GEÇİM SIKINTISI

Merhaba Sevgili okurlarım. Yeni bir yazı ile yeniden karşınızdayım. Gündem yoğun. Hangi konuyu yazayım diye düşünürken aklıma yine geçim sıkıntısı geldi.

Bu GEÇİM sıkıntısı işçisinden asgari ücretlisine, memurundan doktoruna, sağlık çalışanından mühendisine kadar tüm toplumun ortak sorunu.

Market tezgahlarındaki sebze ve meyveler, cep yakıyor. Kuru gıdayı söylemiyorum bile…

Geçmiş yıllarda sepet sepet sebze veya meyve alanlar, şimdi ise turist gibi sadece marketi geziyorlar ve sadece bakmakla yetiniyorlar…

Evini geçindirmek için gece-gündüz çalışanlar var. Bazen görüyoruz veya okuyoruz. Temizlik yaparken bilmem kaçıncı kattan düşerek hayatını kaybetti. Bu kişi evine ekmek götürebilmek için ölümü bile göze almış…

BİLEN VAR MI?

YOK…

Hayat şartlarının zorlaştığı ve pahalılaştığı günümüzde evine meyve alamayan hatta et girmeyen evlerin olduğunu bilen var mı?...

Çocuğuna bir bardak süt alamayan ailelerin olduğunu bilen var mı?

Her gün çocuklarına mercimek çorbası pişiren ailelerin olduğunu bilen var mı?
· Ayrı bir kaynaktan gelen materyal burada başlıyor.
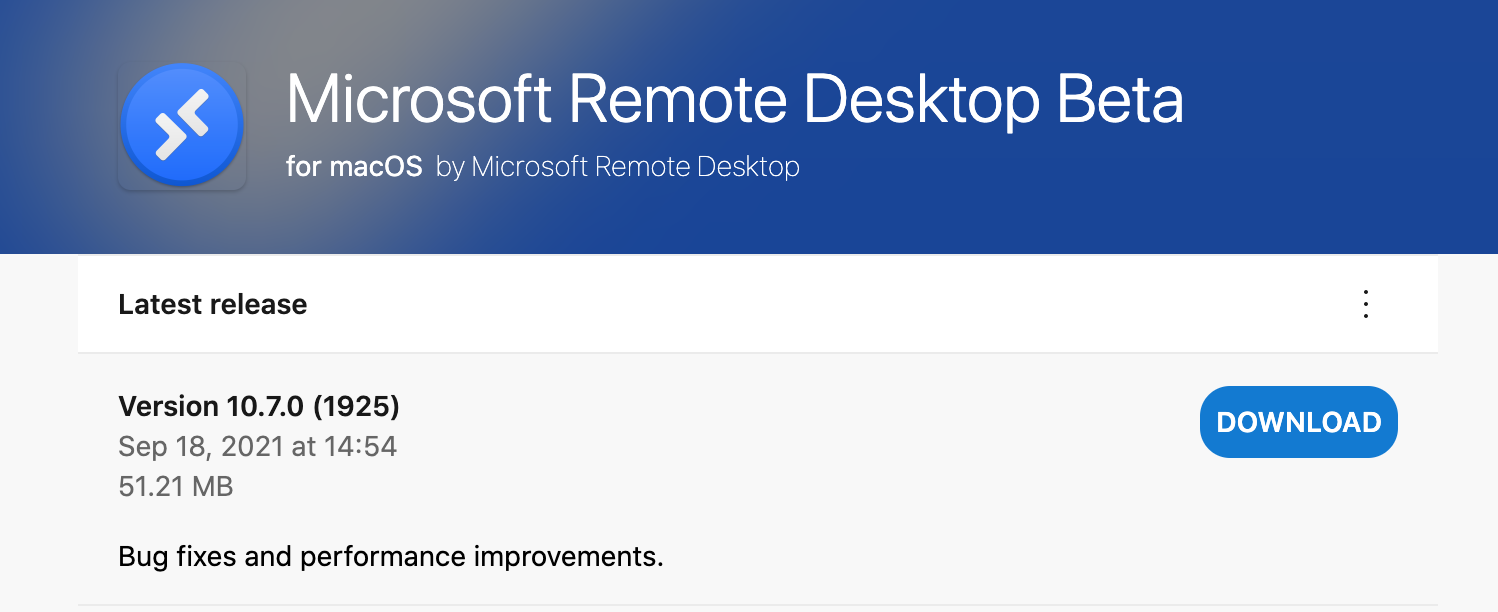Screen dimensions: 1498x612
Task: Click the DOWNLOAD button
Action: [1298, 421]
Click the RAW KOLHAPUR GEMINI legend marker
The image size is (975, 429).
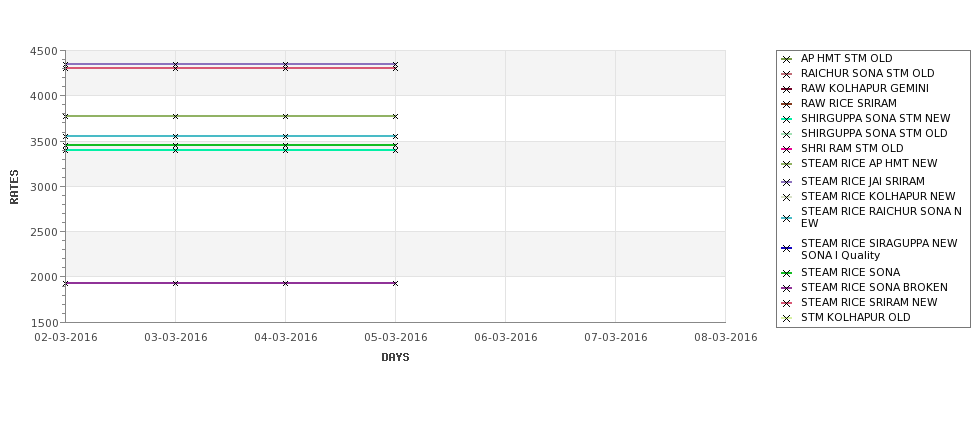(787, 89)
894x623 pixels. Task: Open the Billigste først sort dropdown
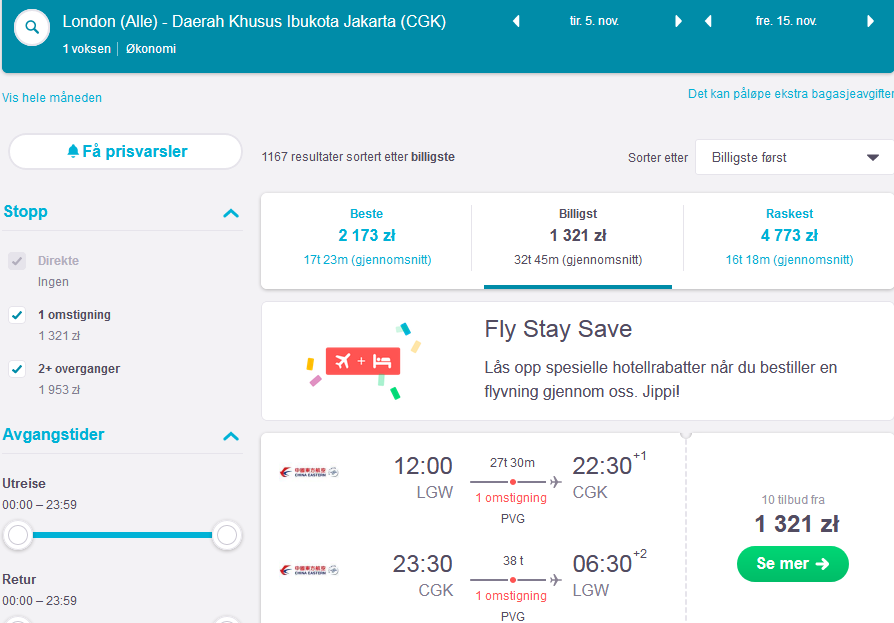794,157
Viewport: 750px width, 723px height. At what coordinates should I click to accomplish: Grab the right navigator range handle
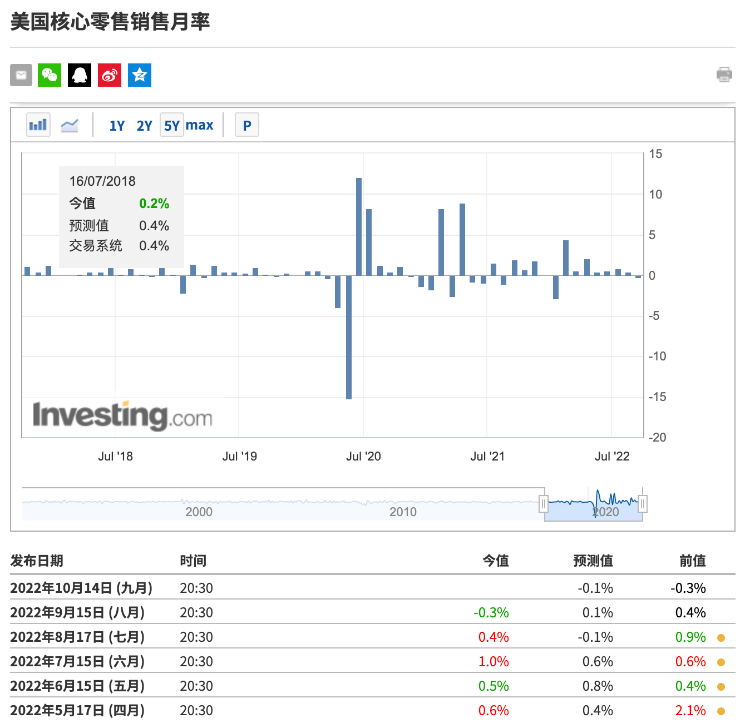643,503
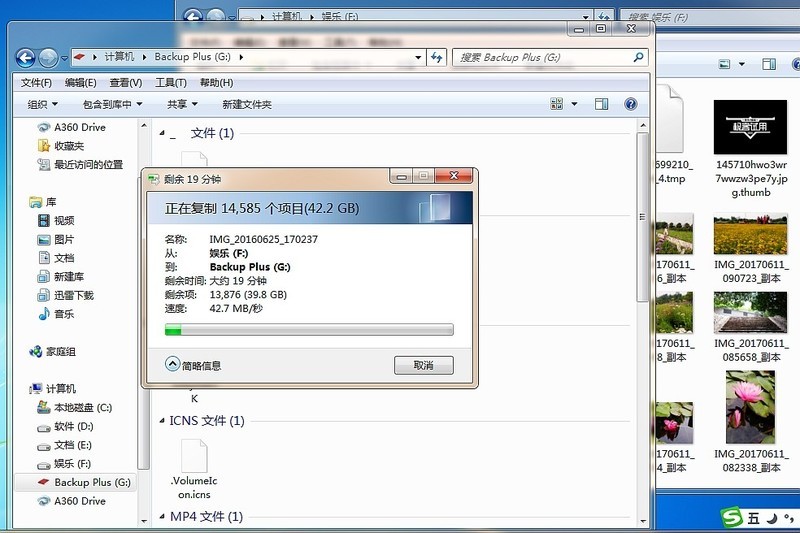Select 音乐 library in the sidebar
This screenshot has width=800, height=533.
(63, 314)
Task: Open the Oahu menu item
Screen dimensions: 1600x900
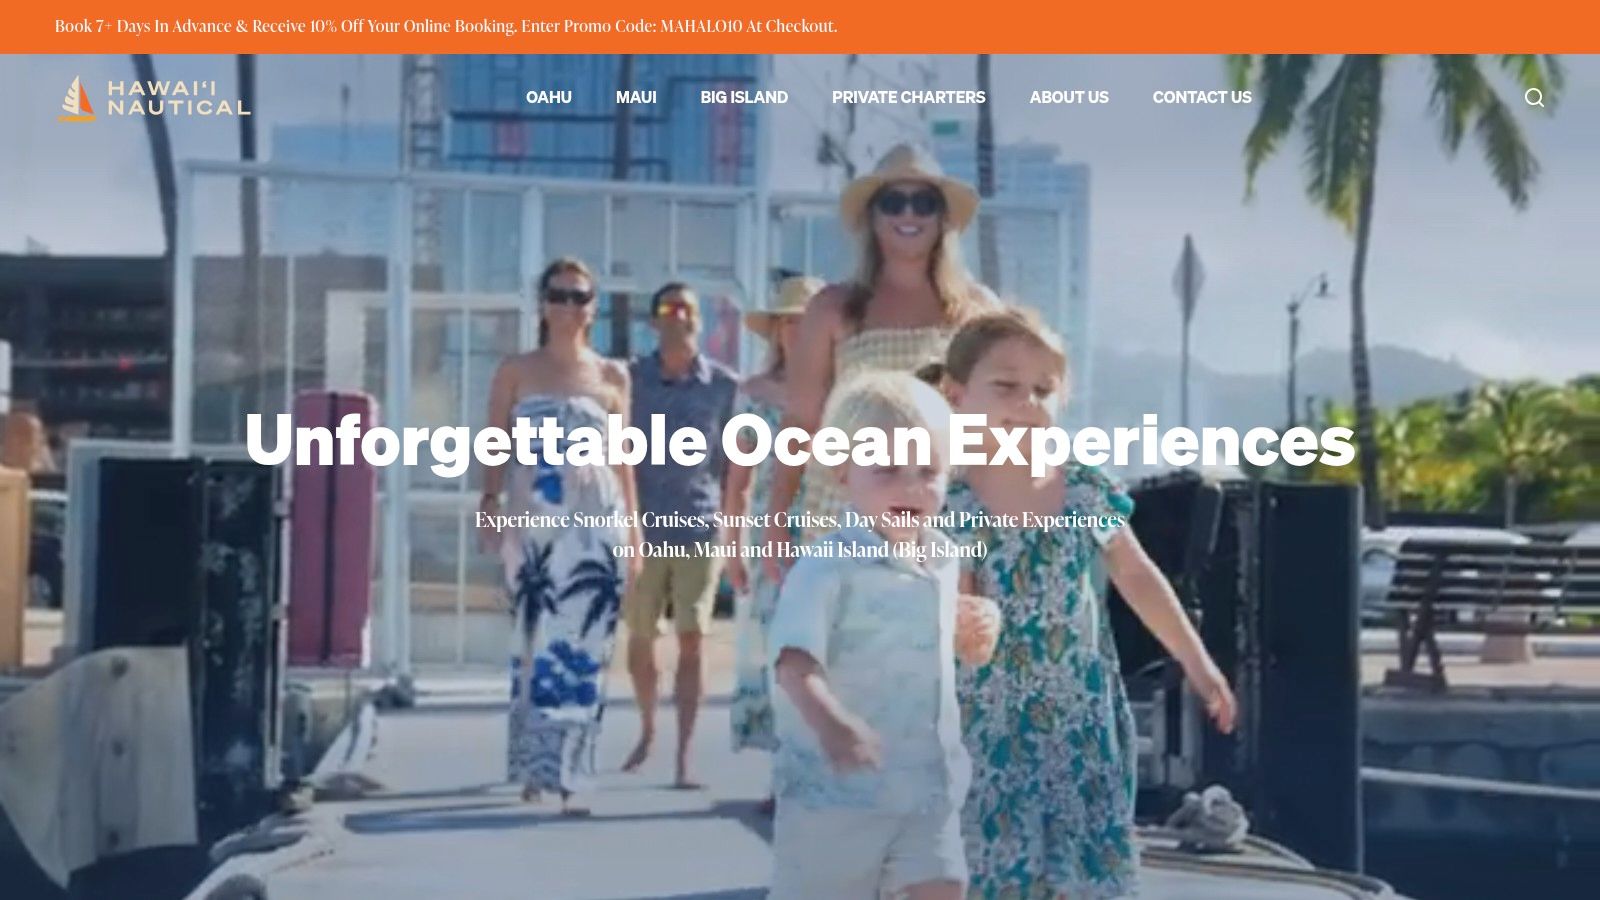Action: click(549, 97)
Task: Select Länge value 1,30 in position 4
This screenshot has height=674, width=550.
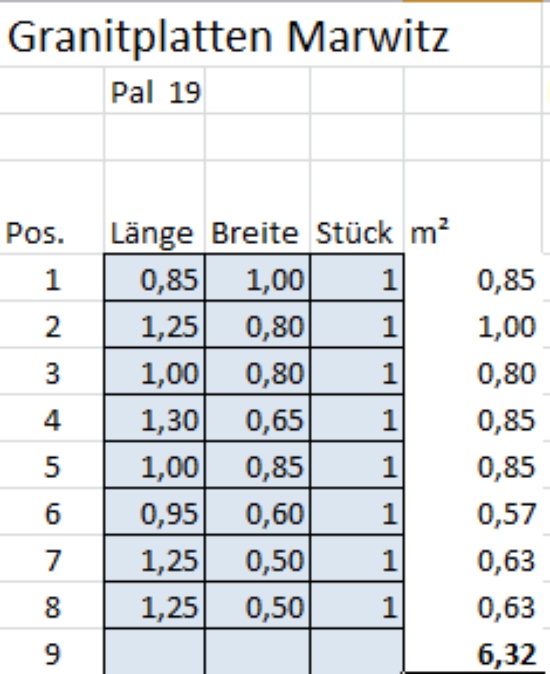Action: [155, 418]
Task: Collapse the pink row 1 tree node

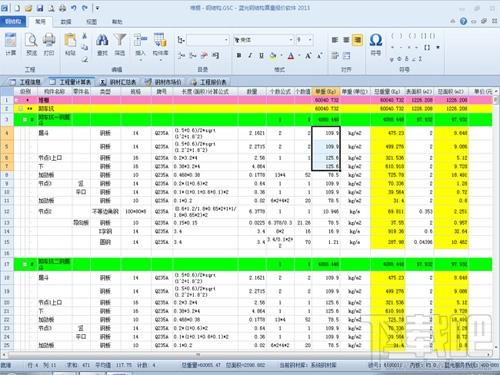Action: [17, 100]
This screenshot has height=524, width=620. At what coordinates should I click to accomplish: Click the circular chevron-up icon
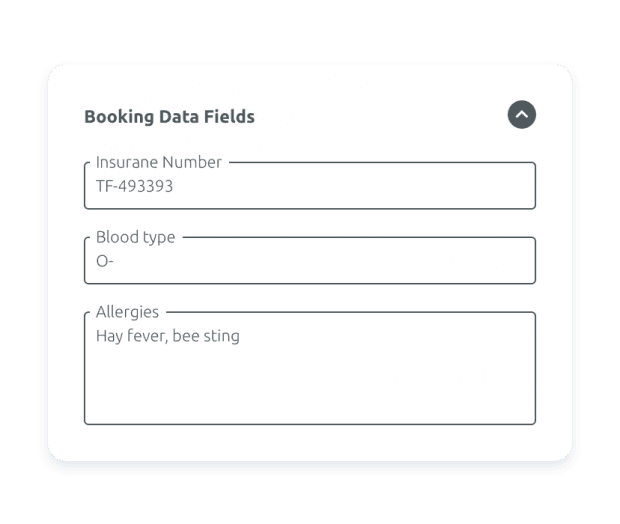(522, 115)
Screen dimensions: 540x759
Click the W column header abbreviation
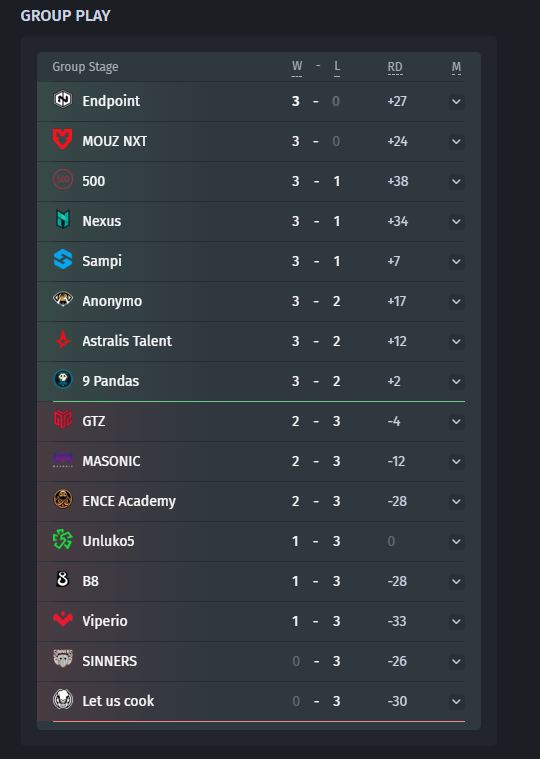297,66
Bırakın normal günü bayramda bile çocuklarına kıyafet alamayan ailelerin olduğunu bilen var mı?

Artık günümüzde kırmızı et tüketmek lüks oldu. Fiyatı ortada… Bırakın kırmızı et yedirmeyi, mercimek çorbası kaynatan ailelerin olduğunu bilen var mı?

Bunu da geçtim kuru ekmek ile karnını doyuran ailelerin olduğunu bilen var mı?